Houston Creates Independent Crime Lab

Houston's crime lab has been a newsmaker for many years. Problems included a backlog of rape kits, the quality of test results, mislabeled or misplaced evidence and the list goes on.

"If solving the problems with the crime lab and our overall forensic activities were easy, it would have been done a long time ago."

Houston Mayor Annise Parker says they've made a lot of progress, from overhauling training and procedures to upgrading equipment.

"We have an adequate crime lab and we have repaired the most horrendous problems. I want to have a first class crime lab that is the envy of the United States."

A newly appointed board will now govern the crime lab. State Rep. Scott Hochberg is the new chairman of that nine-member board. Right now, HPD's crime lab is run by Irma Rios and Hochberg says one of the first things the board will do is consider who to hire as director of the newly named Houston Forensic Science Center.

"We will talk early in our discussions about how we go about searching for a director and we'll get that underway as one of the top priorities. Because, frankly, none of us want to act as the director. And I don't know Ms. Rios, but I look forward to meeting her and I see no reason any particular person would not be considered as a candidate."

Hochberg says it's too early in the process to know if any current crime lab employees will lose their jobs or if any staffing changes will be necessary.

All but two of the councilmembers voted for the plan. Councilmember Helena Brown opposed it, calling the move a political stunt. Councilmember Jack Christie also voted no, because he thinks the city shouldn't move forward on an independent lab without participation from Harris County.

"I think there's as much as $20-25 million we can save by doing this together. I've talked really to both sides, to the commissioners and the county judge and the mayor's office, and there's a willingness to do it together but no one's willing to take the first step."

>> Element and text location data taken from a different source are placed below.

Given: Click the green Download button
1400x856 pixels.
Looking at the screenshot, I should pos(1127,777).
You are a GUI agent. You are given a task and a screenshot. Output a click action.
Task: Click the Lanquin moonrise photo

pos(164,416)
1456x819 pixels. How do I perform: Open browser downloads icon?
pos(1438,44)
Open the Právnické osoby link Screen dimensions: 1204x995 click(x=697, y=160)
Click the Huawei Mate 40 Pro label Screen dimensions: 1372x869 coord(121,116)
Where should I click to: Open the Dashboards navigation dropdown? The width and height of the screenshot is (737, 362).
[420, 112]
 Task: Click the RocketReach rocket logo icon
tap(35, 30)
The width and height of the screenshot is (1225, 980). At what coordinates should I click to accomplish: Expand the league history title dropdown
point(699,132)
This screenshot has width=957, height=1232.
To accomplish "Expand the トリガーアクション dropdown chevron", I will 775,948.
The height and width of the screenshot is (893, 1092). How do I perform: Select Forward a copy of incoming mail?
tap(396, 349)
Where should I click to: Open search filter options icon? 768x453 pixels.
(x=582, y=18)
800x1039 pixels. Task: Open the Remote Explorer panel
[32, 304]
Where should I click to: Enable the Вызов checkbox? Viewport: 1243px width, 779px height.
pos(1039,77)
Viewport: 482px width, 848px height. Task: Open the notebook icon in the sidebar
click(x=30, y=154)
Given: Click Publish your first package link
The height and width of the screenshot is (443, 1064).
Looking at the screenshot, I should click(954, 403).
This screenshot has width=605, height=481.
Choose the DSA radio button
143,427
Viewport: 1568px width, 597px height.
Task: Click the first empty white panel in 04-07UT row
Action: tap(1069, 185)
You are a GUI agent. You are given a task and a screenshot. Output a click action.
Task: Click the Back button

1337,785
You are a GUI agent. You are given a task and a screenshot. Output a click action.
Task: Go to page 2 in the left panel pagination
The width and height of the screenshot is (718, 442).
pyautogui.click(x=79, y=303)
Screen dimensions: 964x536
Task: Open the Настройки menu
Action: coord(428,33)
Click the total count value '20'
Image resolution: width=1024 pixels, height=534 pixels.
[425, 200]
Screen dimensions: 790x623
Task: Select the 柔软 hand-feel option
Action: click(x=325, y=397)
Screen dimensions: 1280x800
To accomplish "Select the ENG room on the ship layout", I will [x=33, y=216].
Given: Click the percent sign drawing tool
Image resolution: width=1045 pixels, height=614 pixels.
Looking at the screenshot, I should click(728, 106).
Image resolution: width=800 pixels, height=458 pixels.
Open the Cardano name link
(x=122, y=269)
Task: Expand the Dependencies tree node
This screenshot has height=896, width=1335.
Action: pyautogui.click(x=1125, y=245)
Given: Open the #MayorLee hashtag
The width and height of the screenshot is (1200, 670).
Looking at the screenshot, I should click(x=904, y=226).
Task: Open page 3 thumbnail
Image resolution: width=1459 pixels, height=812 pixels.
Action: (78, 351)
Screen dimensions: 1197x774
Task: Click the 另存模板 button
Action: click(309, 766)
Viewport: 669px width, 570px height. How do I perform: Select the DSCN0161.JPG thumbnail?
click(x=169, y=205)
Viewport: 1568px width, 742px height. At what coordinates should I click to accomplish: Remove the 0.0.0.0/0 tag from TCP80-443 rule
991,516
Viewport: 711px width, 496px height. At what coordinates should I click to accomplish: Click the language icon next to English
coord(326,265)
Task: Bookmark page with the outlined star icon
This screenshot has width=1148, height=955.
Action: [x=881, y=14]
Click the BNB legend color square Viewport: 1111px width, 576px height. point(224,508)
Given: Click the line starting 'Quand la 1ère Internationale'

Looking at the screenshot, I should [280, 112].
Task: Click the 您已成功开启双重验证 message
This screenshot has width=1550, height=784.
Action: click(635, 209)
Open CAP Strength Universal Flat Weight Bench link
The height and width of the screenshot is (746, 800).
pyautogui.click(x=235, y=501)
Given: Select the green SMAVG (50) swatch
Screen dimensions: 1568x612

Several councilmembers echoed the hope that the city and county could eventually merge their efforts into a regional lab.

But they said they can't wait the years it might take for that to develop. The new forensic science center will still be funded by the city to the tune of about $23 million a year — that's the current level of funding for HPD forensic services.

The mayor wants council to approval an additional allocation of $5 million this year to address the backlog of evidence that hasn't been analyzed.